[Begin Given entries]
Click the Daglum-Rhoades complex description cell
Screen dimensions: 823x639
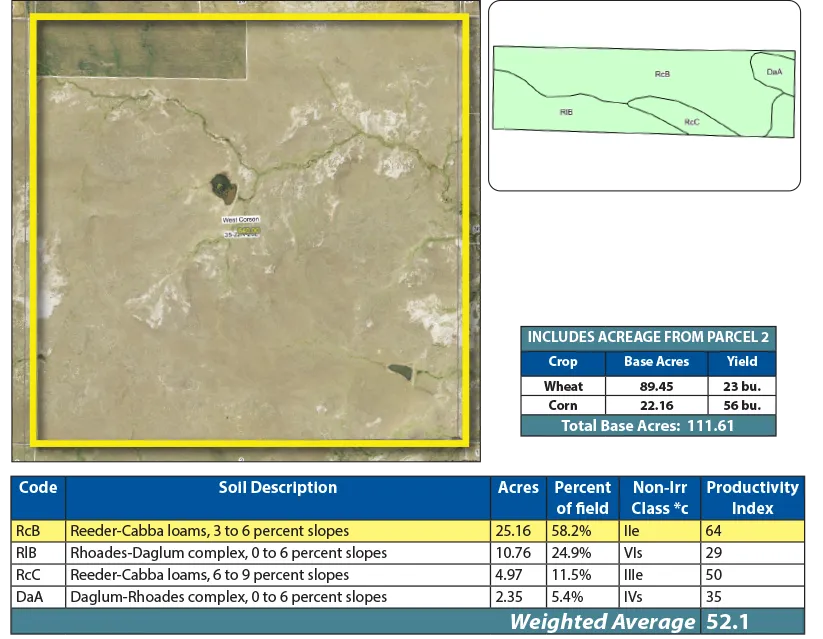228,597
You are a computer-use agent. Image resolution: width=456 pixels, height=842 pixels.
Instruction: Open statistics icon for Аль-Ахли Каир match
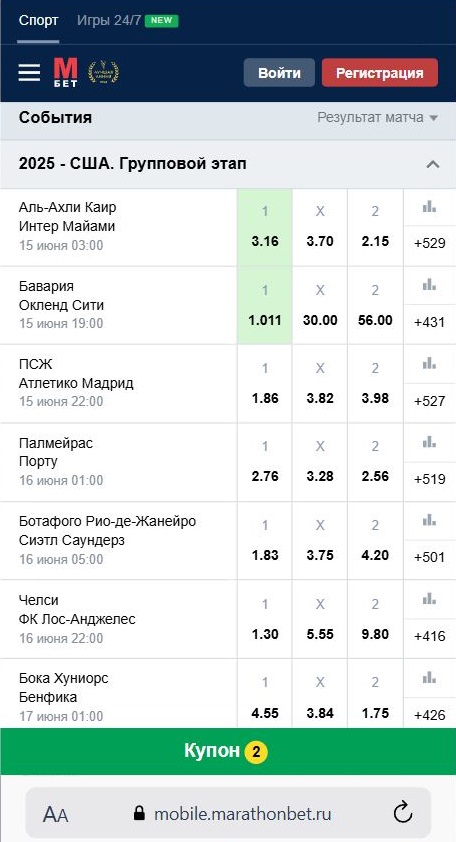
[End Given entries]
Reproduce each line of the records above verbatim, omitting the pictures.

#### Response below
Click the Daglum-Rhoades complex description cell
Screen dimensions: 823x639
228,597
You are a computer-use agent. Image resolution: width=456 pixels, height=842 pixels.
Instruction: Open statistics icon for Аль-Ахли Каир match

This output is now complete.